Des groupes catholiques s’inquiètent de la loi CLARITY

Des groupes catholiques et anti-traite s’opposent à la Section 604 de la loi CLARITY, craignant qu’elle n’affaiblisse la lutte contre la finance illicite.

La loi CLARITY, un projet de régulation majeur des cryptomonnaies, suscite une vive opposition de près de 100 dirigeants catholiques et de l’Alliance pour mettre fin à la traite des êtres humains. Leur principale préoccupation concerne la Section 604, qui prévoit des protections pour les développeurs de logiciels décentralisés et les exempte du statut de transmetteurs de fonds.
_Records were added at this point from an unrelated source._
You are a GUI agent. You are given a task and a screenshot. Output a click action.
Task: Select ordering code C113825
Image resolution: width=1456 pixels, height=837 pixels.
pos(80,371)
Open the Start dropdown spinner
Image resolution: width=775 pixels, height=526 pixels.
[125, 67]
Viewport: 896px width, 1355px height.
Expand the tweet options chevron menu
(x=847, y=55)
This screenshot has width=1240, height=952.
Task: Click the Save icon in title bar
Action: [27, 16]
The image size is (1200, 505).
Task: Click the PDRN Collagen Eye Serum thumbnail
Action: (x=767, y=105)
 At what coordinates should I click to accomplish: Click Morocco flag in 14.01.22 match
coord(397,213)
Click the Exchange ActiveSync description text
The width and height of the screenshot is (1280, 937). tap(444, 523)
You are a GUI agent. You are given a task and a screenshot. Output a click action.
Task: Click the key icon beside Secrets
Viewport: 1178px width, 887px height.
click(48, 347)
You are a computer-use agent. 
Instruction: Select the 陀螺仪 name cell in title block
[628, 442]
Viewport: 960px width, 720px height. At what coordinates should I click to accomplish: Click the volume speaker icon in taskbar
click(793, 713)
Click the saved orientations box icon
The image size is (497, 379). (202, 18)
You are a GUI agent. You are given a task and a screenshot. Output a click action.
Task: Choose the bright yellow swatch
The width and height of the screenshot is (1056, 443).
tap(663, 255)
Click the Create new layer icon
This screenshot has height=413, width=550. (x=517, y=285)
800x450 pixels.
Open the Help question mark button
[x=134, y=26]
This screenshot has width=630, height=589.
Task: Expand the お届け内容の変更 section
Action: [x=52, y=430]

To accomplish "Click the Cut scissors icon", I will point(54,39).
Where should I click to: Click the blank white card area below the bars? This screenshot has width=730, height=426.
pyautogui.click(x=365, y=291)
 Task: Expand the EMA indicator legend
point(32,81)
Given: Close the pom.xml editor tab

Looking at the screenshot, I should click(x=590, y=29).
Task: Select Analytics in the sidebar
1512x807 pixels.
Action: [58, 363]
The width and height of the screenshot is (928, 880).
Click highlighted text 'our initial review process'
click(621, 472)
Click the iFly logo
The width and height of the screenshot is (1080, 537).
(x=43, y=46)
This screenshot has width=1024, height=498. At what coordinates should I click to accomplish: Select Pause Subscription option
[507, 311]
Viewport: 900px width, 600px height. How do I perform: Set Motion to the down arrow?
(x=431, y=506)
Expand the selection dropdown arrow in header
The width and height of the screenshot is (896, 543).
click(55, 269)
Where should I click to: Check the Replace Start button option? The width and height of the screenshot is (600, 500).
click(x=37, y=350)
Selon ces groupes religieux, cette disposition pourrait affaiblir les dispositifs de lutte contre le financement illicite, rendant plus difficile la surveillance et l’enquête sur des crimes comme la traite des êtres humains et le blanchiment d’argent. Dans des lettres adressées aux dirigeants du Sénat, ils avertissent que la loi pourrait créer des failles réglementaires, permettant à des acteurs malveillants d’exploiter les marchés crypto à des fins illégales. L’opposition des dirigeants catholiques s’ajoute à celle des forces de l’ordre, des défenseurs des consommateurs et d’autres groupes, qui craignent que la loi ne compromette la lutte contre la traite et la protection des personnes vulnérables.